Â
Belum lama ini, Bupati Purwakarta Dedi Mulyadi menyampaikan keluhan aparatnya. "Ada oknum wartawan yang membawa alat ukur untuk mengukur ketebalan pekerjaan pemasangan baja ringan di sekolah atau bangunan pemerintah padahal mereka itu bukan pemeriksa," ujarnya di Pikiran Rakyat, 9 Oktober 2015.Â
Kisah itu dari sekian banyak keluhan masyarakat terhadap wartawan dan pers. Padahal jelas orang yang dikeluhkan itu bukan wartawan. Apa pula urusannya wartawan membawa alat ukur. Orang itu termasuk rumpun 'wartawan bodrex', orang yang menggunakan nama wartawan untuk memeras.
Kenapa disebut 'wartawan bodrex' ? Apa pula hubungannya dengan bodrex, obat sakit kepala? Tetapi ada yang bilang mungkin juga kedekatannya. Bodrex adalah obat sakit kepala dan 'wartawan bodrex' membuat pejabat sakit kepala. Istilah 'wartawan bodrex' atau 'pasukan bodrex' sudah dikenal sejak lama. Belakangan muncul istilah lainnya seperti 'wartawan muntaber (muncul tanpa berita)', 'WTS (wartawan tanpa surat kabar)', wartawan amplop, 'wartawan CNN (cuma nanya nanya)', wargad (wartawan gadungan), dan wartawan abal-abal. Dari sekian istilah tersebut, paling banyak dibicarakan adalah 'wartawan bodrex' dan 'pasukan bodrex'.
Lima bulan lalu, saya bertemu dengan wartawan senior dan Penasehat PWI Pusat, Sofyan Lubis di Kuningan, Jawa Barat. "Saya pernah tanya produsen obat sakit kepala itu, PT Tempo Scan Pasifik Tbk," ungkapnya. Beliau mengutip pernyataan Managing Director Pharma, Paulus Harianto, "Kami sangat tidak setuju dan dengan tegas menolak istilah dengan konotasi yang negatif dan dikaitkan dngan nama bodrex," kata Paulus. Begitu pun ia mengaku mendengar istilah 'wartawan bodrex' dari para wartawan.
"Kami tidak mengetahui asal muasal dan terbentuknya istilah tersebut serta sejak kapan digunakan di kalangan pers," katanya ketika ditanyakan apakah mengetahui asal muasal istilah tersebut. Ada juga yang mengatakan, karena mereka kalau datang beramai-ramai, maka dibilang 'pasukan bodrex datang'. Seorang jenderal pernah bilang pada wartawan yang datang beramai-ramai, "kayak pasukan bodrex saja kalian."
Lebih lanjut, ungkap Sofyan Lubis, barangkali yang mendekati kebenaran adalah cerita beberapa wartawan yang biasa meliput di Pengadilan Negeri Jakarta Pusat sekitar tahun 1980-an. Gedung Pengadilan Negeri Jakarta Pusat terletak di Jalan Gajah Mada, dan sampai sekarang masih ada.

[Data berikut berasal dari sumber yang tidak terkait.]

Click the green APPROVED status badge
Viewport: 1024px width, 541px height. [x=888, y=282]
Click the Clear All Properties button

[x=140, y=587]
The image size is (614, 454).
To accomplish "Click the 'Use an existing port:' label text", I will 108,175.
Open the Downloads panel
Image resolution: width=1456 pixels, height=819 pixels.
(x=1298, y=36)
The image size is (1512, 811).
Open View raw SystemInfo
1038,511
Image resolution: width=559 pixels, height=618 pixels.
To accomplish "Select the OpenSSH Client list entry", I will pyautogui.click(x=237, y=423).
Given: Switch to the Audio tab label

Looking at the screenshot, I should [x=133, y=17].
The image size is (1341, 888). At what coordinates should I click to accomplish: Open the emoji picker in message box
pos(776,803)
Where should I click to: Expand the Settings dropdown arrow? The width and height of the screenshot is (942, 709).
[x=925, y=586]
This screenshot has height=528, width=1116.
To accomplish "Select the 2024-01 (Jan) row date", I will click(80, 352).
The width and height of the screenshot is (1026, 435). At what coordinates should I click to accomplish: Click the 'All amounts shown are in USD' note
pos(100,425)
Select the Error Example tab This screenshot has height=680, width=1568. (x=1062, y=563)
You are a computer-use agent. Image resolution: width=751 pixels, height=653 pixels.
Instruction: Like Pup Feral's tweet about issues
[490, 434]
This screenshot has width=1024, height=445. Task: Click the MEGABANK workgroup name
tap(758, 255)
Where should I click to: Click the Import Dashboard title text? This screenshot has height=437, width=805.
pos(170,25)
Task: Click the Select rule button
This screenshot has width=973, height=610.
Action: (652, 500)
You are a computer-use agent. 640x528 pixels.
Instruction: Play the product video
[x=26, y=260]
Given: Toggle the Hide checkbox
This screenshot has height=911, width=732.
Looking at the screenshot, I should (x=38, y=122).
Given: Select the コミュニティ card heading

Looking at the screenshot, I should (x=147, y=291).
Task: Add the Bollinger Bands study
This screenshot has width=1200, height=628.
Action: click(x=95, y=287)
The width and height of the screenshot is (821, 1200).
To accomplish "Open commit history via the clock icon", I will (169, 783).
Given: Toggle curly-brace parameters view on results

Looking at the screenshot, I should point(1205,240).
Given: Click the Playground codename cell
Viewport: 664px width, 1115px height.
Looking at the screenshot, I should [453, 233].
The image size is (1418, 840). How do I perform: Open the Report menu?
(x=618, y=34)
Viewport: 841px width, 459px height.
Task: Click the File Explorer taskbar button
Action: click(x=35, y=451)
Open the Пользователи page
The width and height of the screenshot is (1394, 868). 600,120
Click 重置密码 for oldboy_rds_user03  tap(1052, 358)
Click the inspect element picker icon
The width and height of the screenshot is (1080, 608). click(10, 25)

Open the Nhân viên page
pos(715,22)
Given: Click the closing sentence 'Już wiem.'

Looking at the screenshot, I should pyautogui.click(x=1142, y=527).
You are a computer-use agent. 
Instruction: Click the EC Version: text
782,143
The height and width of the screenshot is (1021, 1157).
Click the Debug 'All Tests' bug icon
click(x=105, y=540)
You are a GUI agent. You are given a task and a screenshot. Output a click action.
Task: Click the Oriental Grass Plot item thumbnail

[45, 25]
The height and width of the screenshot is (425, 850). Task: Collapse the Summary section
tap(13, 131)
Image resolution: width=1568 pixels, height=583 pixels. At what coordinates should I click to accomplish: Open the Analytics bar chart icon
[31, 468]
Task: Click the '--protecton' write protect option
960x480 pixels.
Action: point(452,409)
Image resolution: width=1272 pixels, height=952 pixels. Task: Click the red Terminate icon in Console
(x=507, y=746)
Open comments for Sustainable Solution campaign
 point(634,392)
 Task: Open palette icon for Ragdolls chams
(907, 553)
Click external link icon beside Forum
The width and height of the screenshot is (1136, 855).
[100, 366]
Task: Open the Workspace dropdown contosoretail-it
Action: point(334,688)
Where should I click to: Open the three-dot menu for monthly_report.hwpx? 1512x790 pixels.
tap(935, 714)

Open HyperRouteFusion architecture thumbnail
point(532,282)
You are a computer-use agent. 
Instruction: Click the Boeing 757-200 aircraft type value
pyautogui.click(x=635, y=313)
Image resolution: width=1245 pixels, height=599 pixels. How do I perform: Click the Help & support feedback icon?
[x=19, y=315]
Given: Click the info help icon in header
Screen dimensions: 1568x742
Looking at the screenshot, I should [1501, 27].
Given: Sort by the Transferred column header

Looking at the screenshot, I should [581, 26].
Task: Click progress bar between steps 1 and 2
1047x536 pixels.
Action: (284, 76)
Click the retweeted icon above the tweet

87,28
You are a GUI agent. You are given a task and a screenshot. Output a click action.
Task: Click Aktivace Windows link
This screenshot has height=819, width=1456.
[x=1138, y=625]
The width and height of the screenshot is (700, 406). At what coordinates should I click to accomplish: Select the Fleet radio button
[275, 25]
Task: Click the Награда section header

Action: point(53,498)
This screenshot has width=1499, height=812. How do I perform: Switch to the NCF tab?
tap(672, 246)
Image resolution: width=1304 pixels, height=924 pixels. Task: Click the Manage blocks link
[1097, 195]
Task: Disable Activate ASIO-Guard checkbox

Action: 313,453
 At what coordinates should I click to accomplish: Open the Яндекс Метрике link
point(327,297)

Persis di seberang Gedung Pengadilan Negeri Jakarta Pusat, Jalan Hayam Wuruk terdapat sebuah hotel 'P'. Diantara Jalan Gajah Mada dan Jalan Hayam Wuruk ada sungai Ciliwung. 'Di hotel itu setiap hari biasanya berkumpul beberapa orang yang mengaku wartawan. Umumnya mereka berpakaian safari, membawa tas kecil berwarna hitam dan handy talkie, Saat itu belum dikenal telepon genggam," jelasnya.
Wartawan yang biasa meliput di Gedung Pengadilan Negeri Jakarta Pusat, sering melihat sekelompok orang itu keluar dari hotel 'P' secara beramai-ramai, layaknya pasukan. Kebetulan pada masa-masa itu sedang gencarnya iklan bodrex, obat sakit kepala melalui radio dan televisi. Iklan di televisi dalam bentuk animasi menggambarkan lapisan tablet berwarna sedang berjalan diiringi suara, "pasukan bodrex datang" disertai suara musik. Jingle iklan tersebut boleh dikatakan menguasai sejumlah radio dan televisi. Boleh dibilang iklan itu berhasil. Masyarakat menjadi "demam".
Begitu melihat rombongan tersebut bergerak, diantara wartawan di Gedung Pengadilan Negeri Jakarta Pusat, mengatakan, "pasukan bodrex menyerang".
Sejak saat itu, sebutan tersebut melekat bagi wartawan yang suka memeras, dan menjalar kemana-mana.